Today after the close AT&T (T) reported earnings where profits declined as costs surged.
Good things were a surge in tablet usage, a trade-in promotion and a fee tacked onto bills that helped boost AT&T’s wireless revenue for the latest quarter.
However, AT&T’s coffers were drained by smartphone sales, which it subsidizes in the hope of making money back over the life of two-year contracts. The company set a second-quarter smartphone sales record, helped by a promotion that gave customers $100 off a new phone when trading in an old one.

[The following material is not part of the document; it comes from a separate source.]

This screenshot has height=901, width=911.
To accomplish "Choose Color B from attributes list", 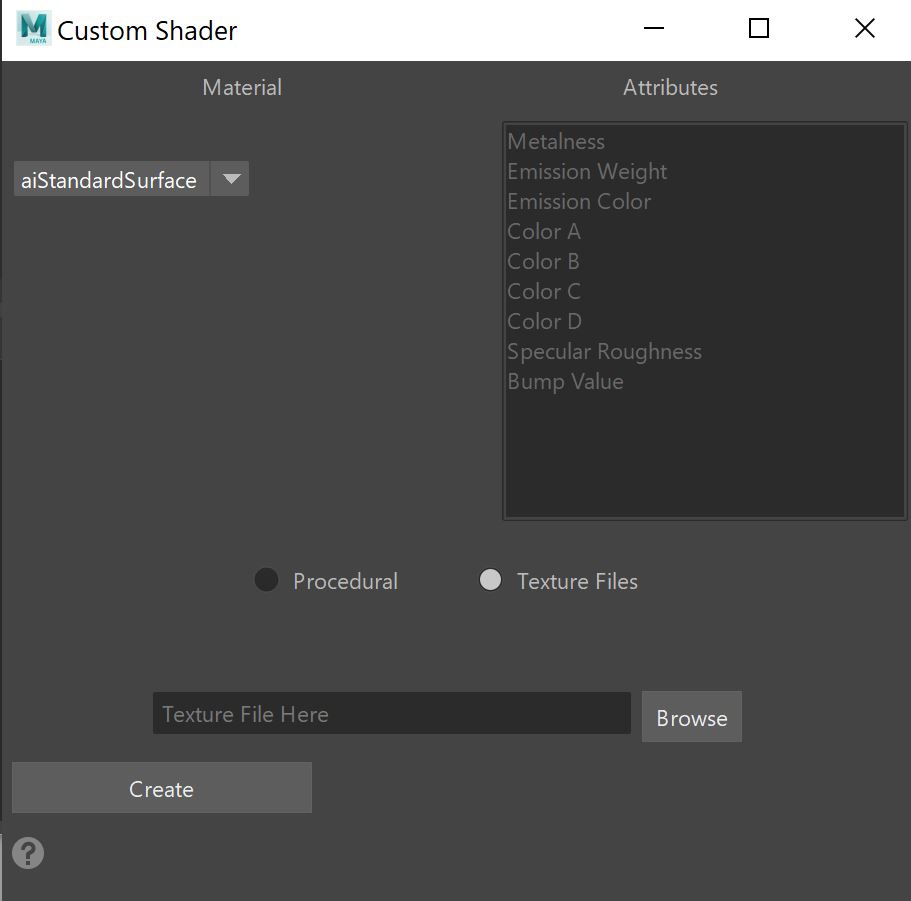I will tap(544, 262).
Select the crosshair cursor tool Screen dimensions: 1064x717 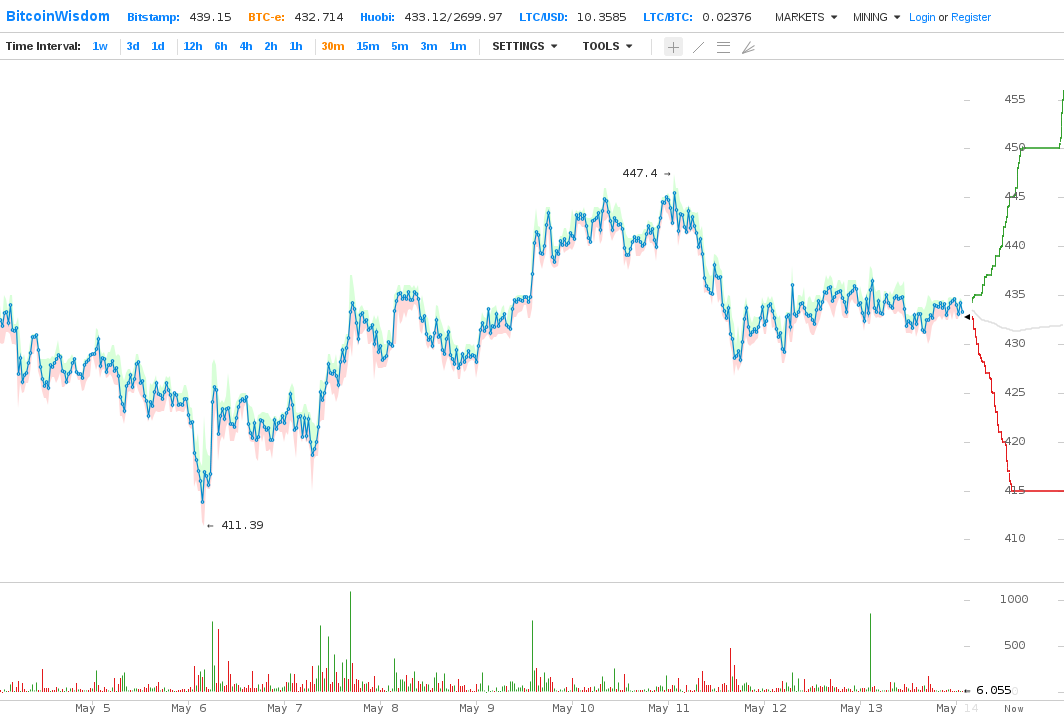(x=673, y=47)
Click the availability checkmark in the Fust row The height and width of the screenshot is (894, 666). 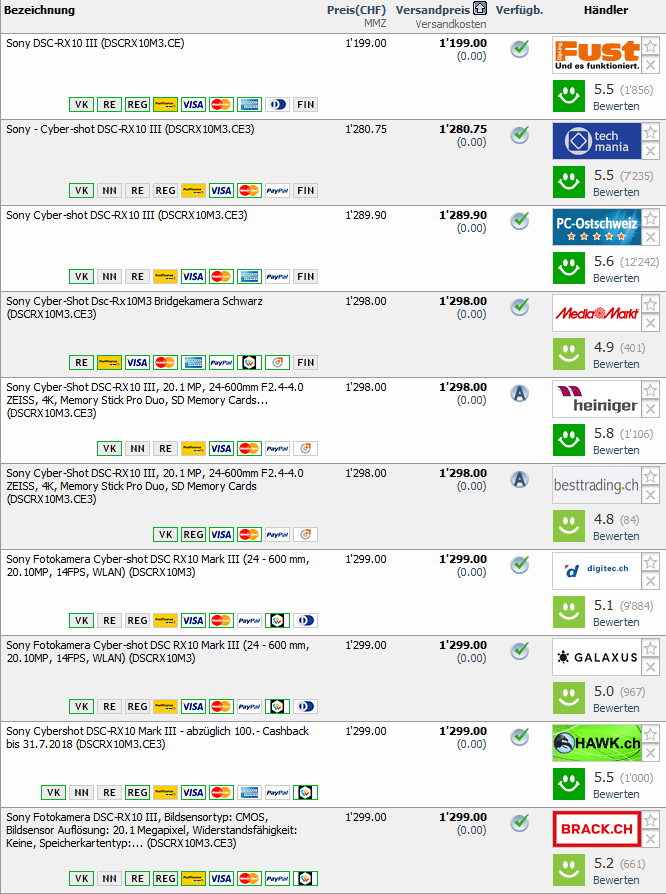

Costs were also up due to investments AT&T is making to boost home broadband speeds.
AT&T Inc. (T) earned $3.8 billion, or 71 cents per share, in the April-to-June period, compared with $3.9 billion, or 66 cents share, a year ago. EPS rose despite the overall profit drop because AT&T has been buying back shares in addition to paying out its dividend. Adjusted for a one-time gain of 4 cents for the sale of shares in Mexico’s America Movil, the latest earnings were 67 cents per share, 1 cent below the estimates. AT&T’s revenue came in at $32.1 billion, up 1.6 percent from a year ago and above Wall Street’s estimate of $31.8 billion.
AT&T shares are down -0.45% in after-hours trade.
AT&T Inc. (T) is up +6.23% year-to-date.
AT&T currently yields a 5.03% dividend.